普通の子どもと同じ様に学校に通う。でも、家に帰って両親がいることはない。二人とも仕事だし、二人とも俺に興味はない。だって、出世の役には立たないのだから。
大きく感じる玄関を首から下げた鍵で開ける。スクールバッグを投げてて晩ご飯の準備をする。今日もインスタントラーメンだ。部屋は散らかってはいない。物がそもそも少ないのだ。
ただ、掃除はできていないので汚い。ゴミは捨てる様にしているが、子どもの背丈で運べるサイズは限られている。風呂だって入れる。あまり帰ってくることはないが活動拠点がここであることは変わりないので家賃は引き落とせている様だ。
それでも組織の中で銃をバラしたり、設計図や機密情報を覚えさせられたり変装した人間を探し出すよりはよっぽど幸せだった。学校に行く、授業を受ける。初めての体験だった。勉強はもう知っていることばかりだったが、みんなで考えるというのも音読をするのも初めてだった。宿題や規律を守りましょうと魚の群れの様にみんな同じことをするのは意味があるのかわからなかったが、面白かった。給食だってあったかいまま出てくるし、みんなでわいわい囲む食事は楽しいのだと知った。

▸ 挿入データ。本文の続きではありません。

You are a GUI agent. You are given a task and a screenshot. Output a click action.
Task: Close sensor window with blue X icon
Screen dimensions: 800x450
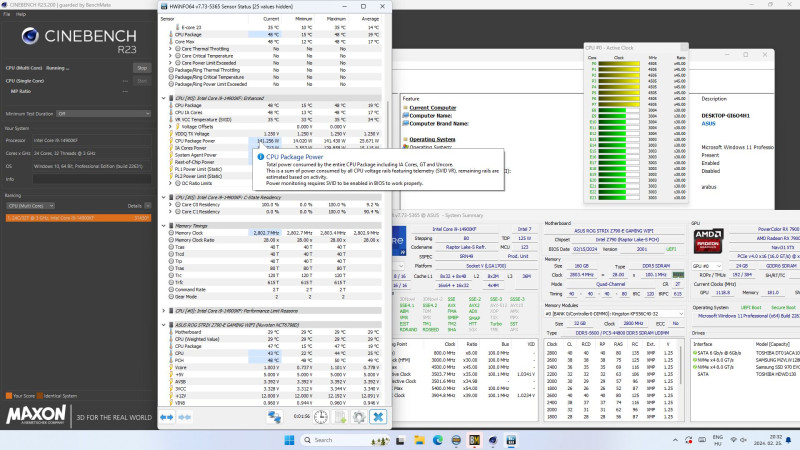pos(380,417)

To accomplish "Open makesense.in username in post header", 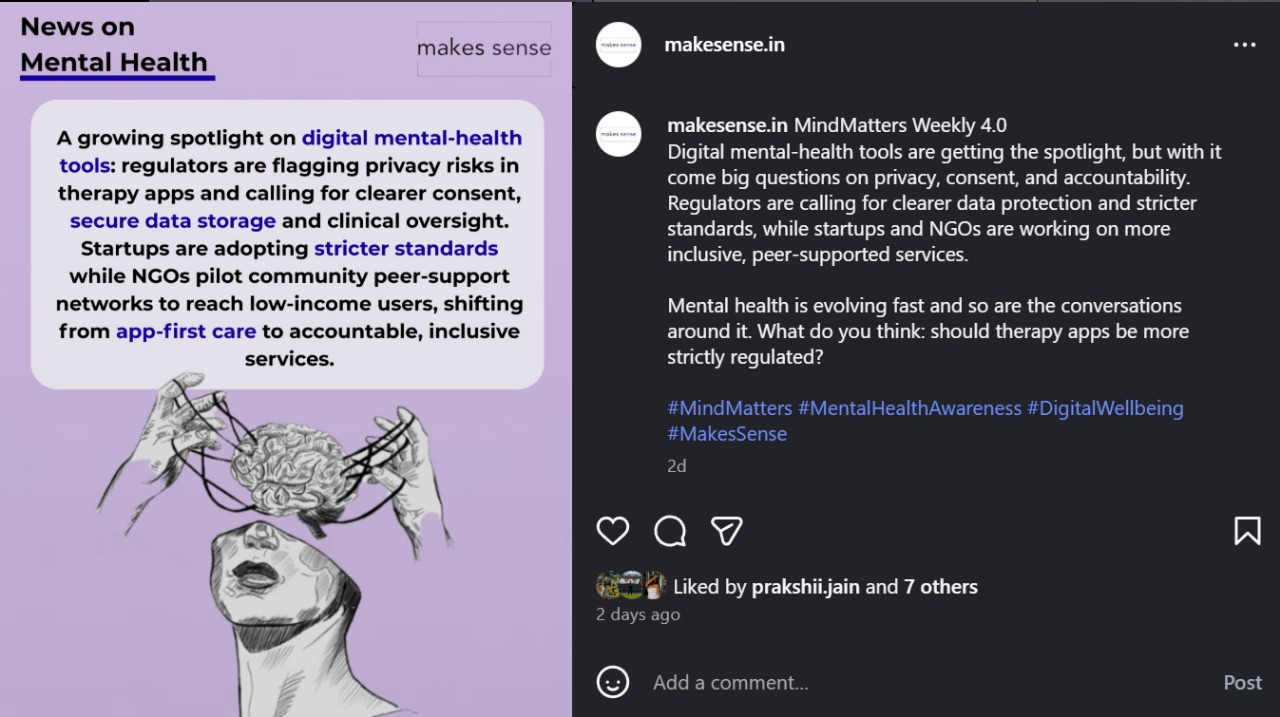I will tap(724, 45).
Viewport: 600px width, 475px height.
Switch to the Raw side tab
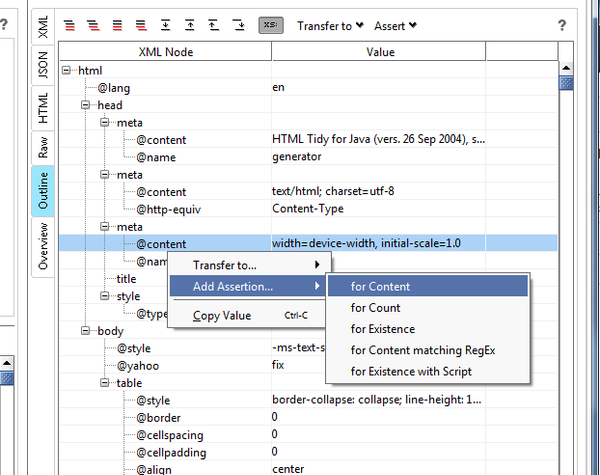point(43,149)
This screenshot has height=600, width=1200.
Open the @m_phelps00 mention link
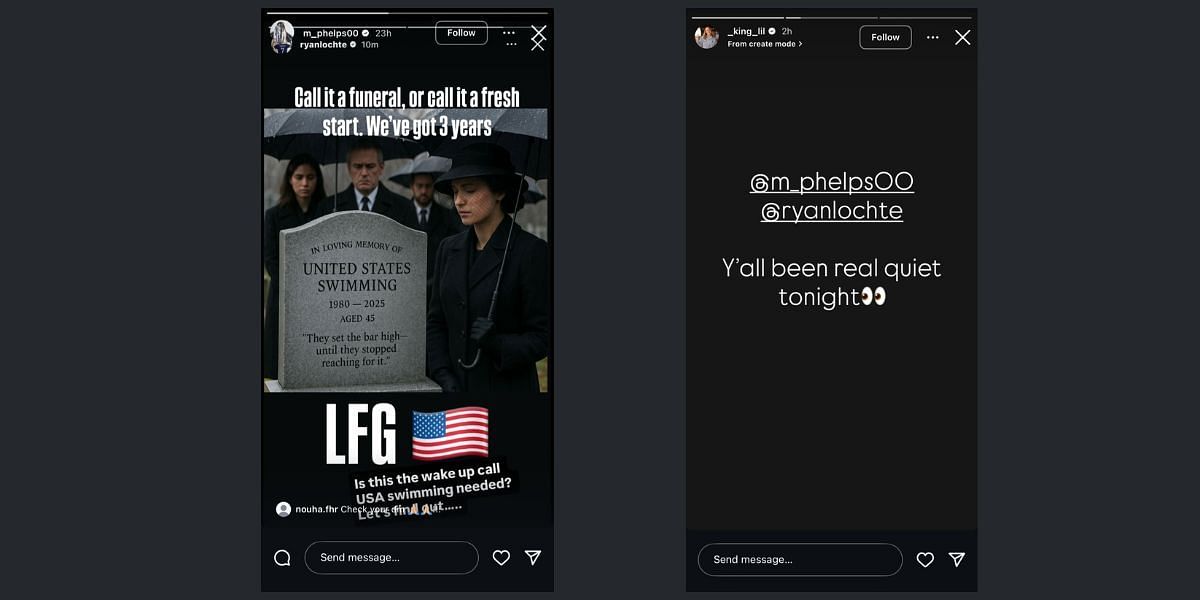click(x=832, y=182)
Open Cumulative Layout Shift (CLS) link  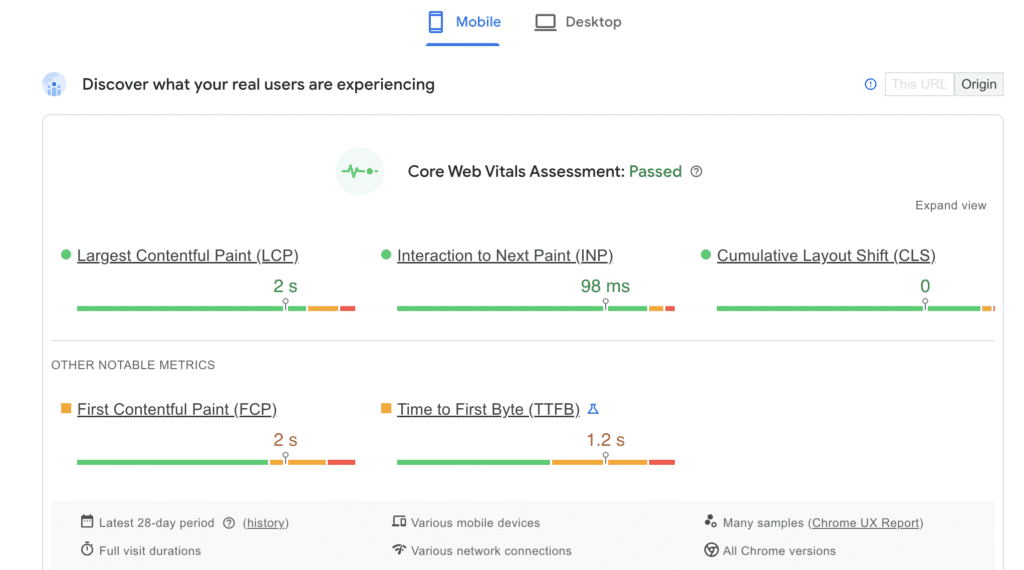click(826, 256)

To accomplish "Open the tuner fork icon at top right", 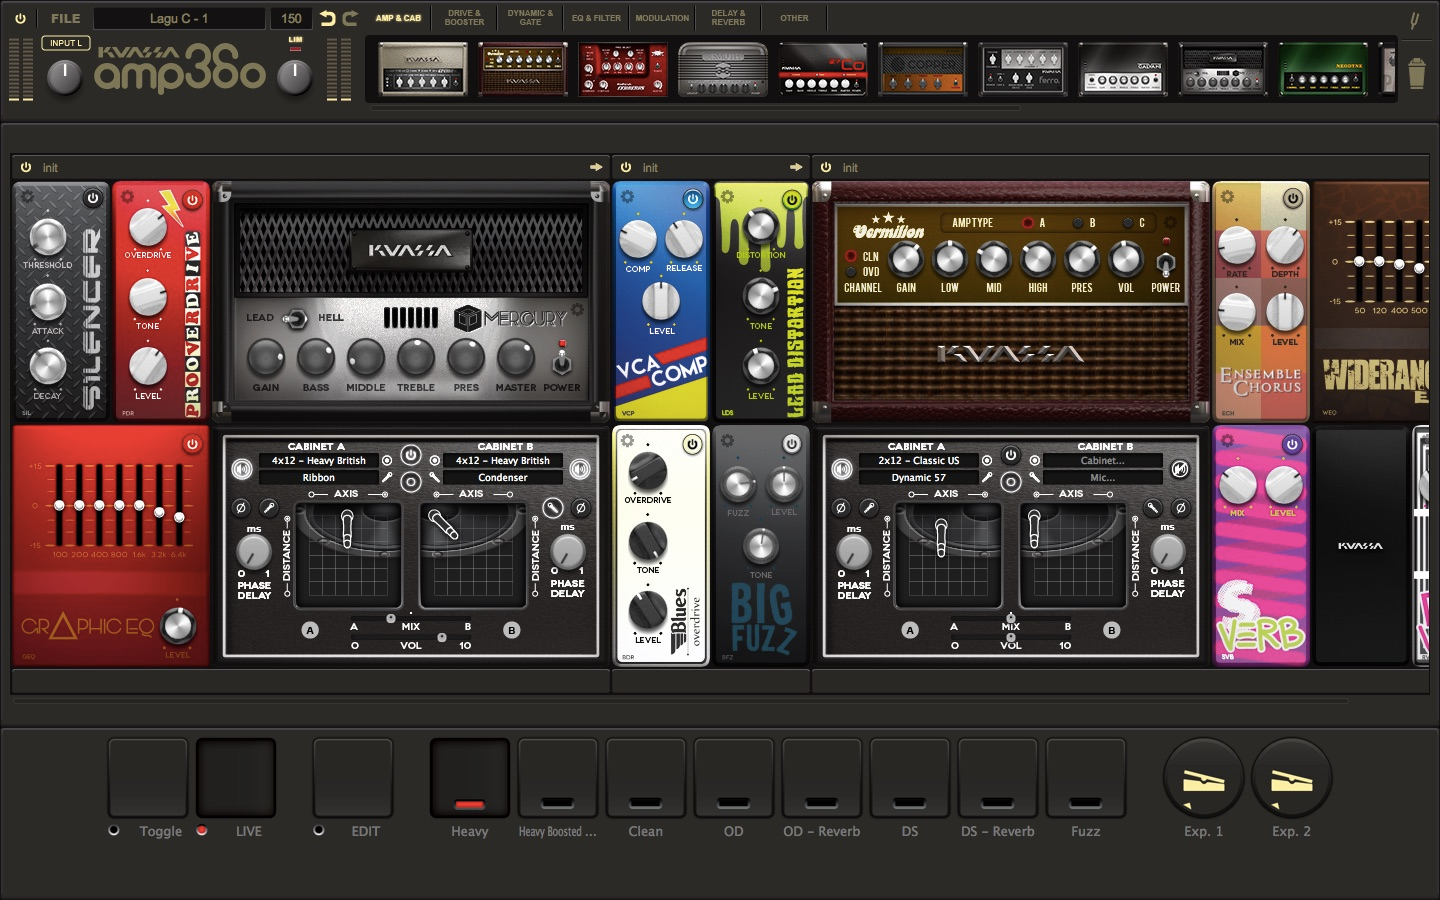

学校の先生は、初めて出会った無条件で受け入れてくれる大人だった。構成員の子どもでも、便利なガキでもなく、殴るでも威圧感で抑えるでもなく。寄り添うとはこうも暖かいものなのか。仕事だからなのかもしれないが、初めて示された愛情というものが心地よかった。
そこで出来た友達の言う“優しい両親がいて”、“時々どこかに旅行へいく”、“祖父母がいる”、“家の中でも年間行事がある”といった普通には当てはまらないだろうが、俺にとってはこれだけで充分幸せだった。
アレとかそれとか、ガキとかじゃなくてスイと呼んでくれる人たちがこんなにもいるのだ、このこんな幸せはない。